Thousands of Cambodian flood survivors “drowning in debt” – aid groups

A man holds a fishing net in the floodwaters along the Mekong river in Phnom Penh October 26, 2011. REUTERS/Samrang Pring

23 Feb 2012
Source: alertnet // Thin Lei Win

By Thin Lei Win

BANGKOK (AlertNet) – Thousands of impoverished Cambodians who survived the country’s devastating floods last year are now further in debt due to losses incurred from the disaster, a report released this week by four aid agencies said.

Severe floods caused by heavy monsoon rains and a series of tropical storms overwhelmed the country in 2011, inundating 18 of the country’s 24 provinces.
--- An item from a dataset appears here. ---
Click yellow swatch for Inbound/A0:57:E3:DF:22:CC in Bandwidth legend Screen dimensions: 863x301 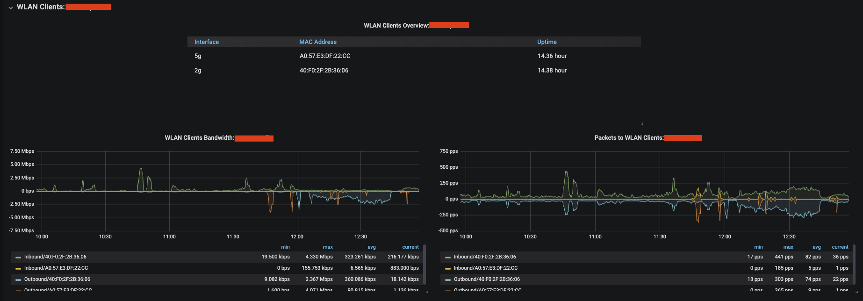tap(18, 268)
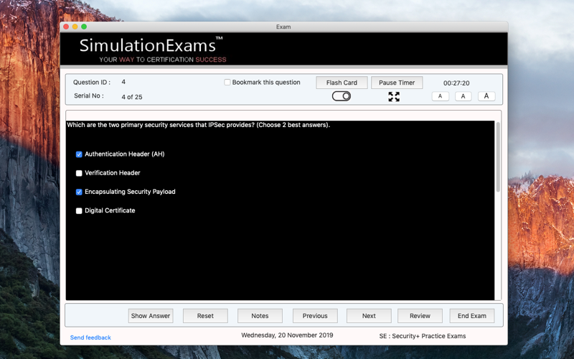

The floods killed 247 people and affected some 1.6 million – more than 10 percent of the population.

Even before the floods, nearly two thirds of households in Prey Veng, Kampong Thom and Kandal provinces, which were most affected by the deluge, were already in debt, said the report “Drowning in Debt,” which surveyed nearly 400 poor and flood-affected households in January.

After losing farms, livestock and jobs in the floods, nearly half of all households interviewed were forced to take out an additional loan, the study conducted by CARE, Oxfam, Catholic Relief Services and Pact said.

“Large numbers of rural communities are currently relying on borrowing money to support farming and basic necessities,” said the report.

While farmers usually sought loans to finance agricultural inputs, the report found almost 25 percent of the loans are now being used to pay immediate costs such as food, health and education.

“A growing number of rural poor in Cambodia are at risk of getting into a cycle of debt,” the report added.

“Disasters such as floods place them at even higher risk.”

The Flooding, which began in August along the Mekong and other key rivers, also destroyed more than 10 percent of the nation’s crops.

“Food shortages, in particular, are cited by many households as the main reason for taking out loans,” it said.

The number of households expecting food shortages for four to eight months has also increased from 13 percent before the floods to 31 percent after the floods, according to the report.

The report also found more than one in 10 households now have multiple loans, and frequently these additional loans – many from private moneylenders whose interest rates can be as high as 65 percent per annum – are used to pay back earlier loans.

“These results present sobering reading,” Bill Pennington, CARE’s acting country director for Cambodia, said in a statement.

“We know that poor families have suffered disproportionately during the flood emergency, and due to this we now know these same families have been forced into acute levels of debt in trying to rebuild their livelihoods and incomes.”